Clifford Bolden was sentenced in 1990 to die for the 1986 murder of Henry Michael Pedersen in a San Francisco robbery. Bolden is one of only two defendants sentenced to death by San Francisco judges—out of a statewide total of more than 560— since California reinstated the death penalty in 1979.
He was prosecuted by former District Attorney Arlo Smith. The current district attorney, Kamala Harris, has vowed never to seek the death penalty, a position that was held by her predecessor, Terrence Hallinan, as well.
Witnesses said Bolden and Pederson met at the Pendulum, a Castro district bar known as a place for black and white men to meet. Bolden had placed a personal ad in a local newspaper, describing himself as a “black body builder, sculptured rock hard” and offering his services as an escort and model.
Pedersen’s body was found in the bathtub of his apartment, wrapped in a brown bedspread. An autopsy revealed that he had been stabbed to death, had his nose fractured, and was heavily intoxicated.

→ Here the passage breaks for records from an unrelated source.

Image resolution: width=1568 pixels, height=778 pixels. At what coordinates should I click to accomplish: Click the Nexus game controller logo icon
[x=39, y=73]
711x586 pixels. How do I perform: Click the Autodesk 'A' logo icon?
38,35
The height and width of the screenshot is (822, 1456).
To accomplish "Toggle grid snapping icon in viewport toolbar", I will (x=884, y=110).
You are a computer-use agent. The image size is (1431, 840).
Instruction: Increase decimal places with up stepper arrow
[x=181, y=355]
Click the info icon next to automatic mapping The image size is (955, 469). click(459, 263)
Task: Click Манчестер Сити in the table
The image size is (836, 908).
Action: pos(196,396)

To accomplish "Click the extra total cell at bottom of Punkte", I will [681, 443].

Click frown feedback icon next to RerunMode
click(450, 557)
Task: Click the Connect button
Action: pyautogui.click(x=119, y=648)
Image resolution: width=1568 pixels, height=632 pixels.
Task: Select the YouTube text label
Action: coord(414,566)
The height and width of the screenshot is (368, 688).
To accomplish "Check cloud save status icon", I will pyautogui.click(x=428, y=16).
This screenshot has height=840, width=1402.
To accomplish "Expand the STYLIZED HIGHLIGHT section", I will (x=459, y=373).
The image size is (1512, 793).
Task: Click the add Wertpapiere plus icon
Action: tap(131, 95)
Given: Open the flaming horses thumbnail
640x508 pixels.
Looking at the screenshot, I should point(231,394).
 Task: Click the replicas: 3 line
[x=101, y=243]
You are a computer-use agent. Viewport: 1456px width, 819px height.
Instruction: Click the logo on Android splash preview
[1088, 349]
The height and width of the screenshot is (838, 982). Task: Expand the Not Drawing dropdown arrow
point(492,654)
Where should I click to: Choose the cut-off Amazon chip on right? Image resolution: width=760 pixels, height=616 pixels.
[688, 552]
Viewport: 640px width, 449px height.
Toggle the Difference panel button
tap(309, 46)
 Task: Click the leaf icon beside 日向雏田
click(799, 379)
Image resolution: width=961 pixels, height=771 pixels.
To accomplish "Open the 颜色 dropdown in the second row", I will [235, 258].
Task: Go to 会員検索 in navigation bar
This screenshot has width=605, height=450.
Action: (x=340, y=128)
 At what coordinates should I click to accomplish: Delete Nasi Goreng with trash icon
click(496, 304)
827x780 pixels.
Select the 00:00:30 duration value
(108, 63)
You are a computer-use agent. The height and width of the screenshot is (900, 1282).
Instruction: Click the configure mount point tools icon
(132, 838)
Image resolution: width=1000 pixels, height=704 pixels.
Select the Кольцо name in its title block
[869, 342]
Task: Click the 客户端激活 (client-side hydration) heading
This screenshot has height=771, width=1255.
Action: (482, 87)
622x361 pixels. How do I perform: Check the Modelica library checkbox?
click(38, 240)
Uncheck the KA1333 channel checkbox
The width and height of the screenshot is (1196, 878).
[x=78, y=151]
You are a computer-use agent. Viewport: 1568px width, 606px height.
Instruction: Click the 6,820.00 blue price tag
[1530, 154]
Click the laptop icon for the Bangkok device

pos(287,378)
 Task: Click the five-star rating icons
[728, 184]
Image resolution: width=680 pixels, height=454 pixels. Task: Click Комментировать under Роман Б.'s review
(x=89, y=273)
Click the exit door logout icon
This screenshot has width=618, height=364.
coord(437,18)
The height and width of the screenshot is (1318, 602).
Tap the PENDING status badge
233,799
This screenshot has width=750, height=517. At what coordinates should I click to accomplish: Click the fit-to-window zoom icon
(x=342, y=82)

The defense argued that there was reasonable doubt as to whether Bolden was the killer, and, if he was, whether the motive was robbery.
The high court yesterday ordered that a factfinder, to be appointed at an unspecified future date, determine whether Bolden’s trial lawyer offered ineffective assistance by not specifically asking potential jurors if they knew the victim. The referee will also determine whether the juror in question knew the victim; whether he engaged in prejudicial misconduct by failing to disclose that fact, if it was a fact; and whether the same juror prejudged the death penalty issue or refused to deliberate in the penalty phase.
The justices also granted evidentiary hearings to three Death Row inmates, Horace Kelly, David Fierro, and Delaney Marks, to determine whether their sentences must be reduced to life imprisonment without parole under a U.S. Supreme Court decision barring execution of the mentally retarded.
The justices also denied review of a First District Court of Appeal ruling declaring unenforceable a public works contract provision by which the contractor purported to waive its right to seek neutral venue if sued by the county with which it contracted.
“Permitting a county to extract an advance waiver of the right of a private party to have disputes with the county resolved in a neutral forum would be at odds with the fundamental principle that a party may not waive the benefits of a statute enacted primarily for a public purpose,” Justice Stuart Pollak wrote for Div. Three in Arntz Builders v. Superior Court, A106242.